Indian career banker

G. G. Vaidya was an Indian career banker who served as the nineteenth Chairman of State Bank of India.

== Personal life ==

He has one son, Ashish Vaidya, who like him is also a banker, having worked for HDFC Bank. Ashish Vaidya is currently Head of Trading at the Swiss Bank UBS.

== Career ==

He joined the State Bank of India as a probationary officer and served in a number of roles until finally becoming the Chairman of State Bank of India in 1999.

He served as the nineteenth Chairman of State Bank of India from 1 February 1999 until 31 October 2000.

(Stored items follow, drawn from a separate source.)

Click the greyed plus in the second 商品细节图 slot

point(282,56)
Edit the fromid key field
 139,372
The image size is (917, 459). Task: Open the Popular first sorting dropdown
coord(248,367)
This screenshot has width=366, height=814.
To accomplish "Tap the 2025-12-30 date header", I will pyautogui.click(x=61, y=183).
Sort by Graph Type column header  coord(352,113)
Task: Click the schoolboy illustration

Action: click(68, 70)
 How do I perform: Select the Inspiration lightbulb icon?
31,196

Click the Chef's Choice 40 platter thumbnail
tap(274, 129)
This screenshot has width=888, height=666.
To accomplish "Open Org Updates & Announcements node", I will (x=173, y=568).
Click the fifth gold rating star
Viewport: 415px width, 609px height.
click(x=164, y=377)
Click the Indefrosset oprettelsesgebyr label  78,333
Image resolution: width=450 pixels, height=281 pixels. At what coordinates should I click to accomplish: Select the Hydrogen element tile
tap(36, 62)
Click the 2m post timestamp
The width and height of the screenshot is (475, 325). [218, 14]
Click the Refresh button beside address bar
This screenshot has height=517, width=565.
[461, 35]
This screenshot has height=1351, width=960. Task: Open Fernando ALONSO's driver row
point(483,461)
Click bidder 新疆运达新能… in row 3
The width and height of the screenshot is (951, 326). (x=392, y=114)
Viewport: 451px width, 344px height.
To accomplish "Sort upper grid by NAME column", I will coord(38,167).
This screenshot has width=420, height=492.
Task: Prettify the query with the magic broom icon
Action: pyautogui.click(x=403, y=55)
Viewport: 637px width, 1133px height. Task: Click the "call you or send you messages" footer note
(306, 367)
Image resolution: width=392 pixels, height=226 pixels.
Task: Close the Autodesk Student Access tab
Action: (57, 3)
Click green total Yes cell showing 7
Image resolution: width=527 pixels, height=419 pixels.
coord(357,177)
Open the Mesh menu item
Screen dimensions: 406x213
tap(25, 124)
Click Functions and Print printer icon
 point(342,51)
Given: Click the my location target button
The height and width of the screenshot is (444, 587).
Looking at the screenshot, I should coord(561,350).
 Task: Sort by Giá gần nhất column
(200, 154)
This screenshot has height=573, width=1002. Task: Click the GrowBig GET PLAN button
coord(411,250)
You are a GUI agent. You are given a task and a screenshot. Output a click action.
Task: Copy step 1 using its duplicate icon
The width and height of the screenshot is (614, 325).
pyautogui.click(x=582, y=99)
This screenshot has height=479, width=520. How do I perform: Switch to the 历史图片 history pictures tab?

It has been claimed that he was largely responsible for the bank's adoption of new technology, primarily the core banking solution known as CBS:

It was during G.G. Vaidya's tenure that the bank began harnessing technology to streamline operations. In early 2000, the bank laid the foundation of core banking solution (CBS). A CBS allows customers to operate their bank account from anywhere and anytime. The actual implementation started in 2003 during Purwar's tenure and completed in July 2008 when Bhatt was the bank's chairman.
— Business Today (India)

== Legacy ==
He was responsible for a number of financial innovations being introduced to the Indian Banking Industry during his tenure. For example, the India Millennium Deposit bonds were introduced during his tenure. The objective of the bonds was to raise deposits from non-resident Indians for the purpose of contributing funds towards India's infrastructure and growth.

It was also during his tenure that State Bank of India entered the insurance sector and started selling life insurance.